Problem details: Please copy exactly every line from the one that contains "The width and height of the screenshot is (759, 677)." to the end of the data below, with both ends included and no other lines.

Segment Start: Task data

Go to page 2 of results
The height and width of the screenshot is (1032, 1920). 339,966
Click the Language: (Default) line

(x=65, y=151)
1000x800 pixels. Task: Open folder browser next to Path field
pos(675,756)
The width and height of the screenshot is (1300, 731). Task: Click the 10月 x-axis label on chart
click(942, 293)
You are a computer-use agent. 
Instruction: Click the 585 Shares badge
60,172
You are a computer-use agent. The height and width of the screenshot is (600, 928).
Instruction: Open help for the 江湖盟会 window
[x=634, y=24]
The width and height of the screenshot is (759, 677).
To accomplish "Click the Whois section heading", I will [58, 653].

Segment End: Task data

The completed task:
The width and height of the screenshot is (759, 677).
To accomplish "Click the Whois section heading", I will [58, 653].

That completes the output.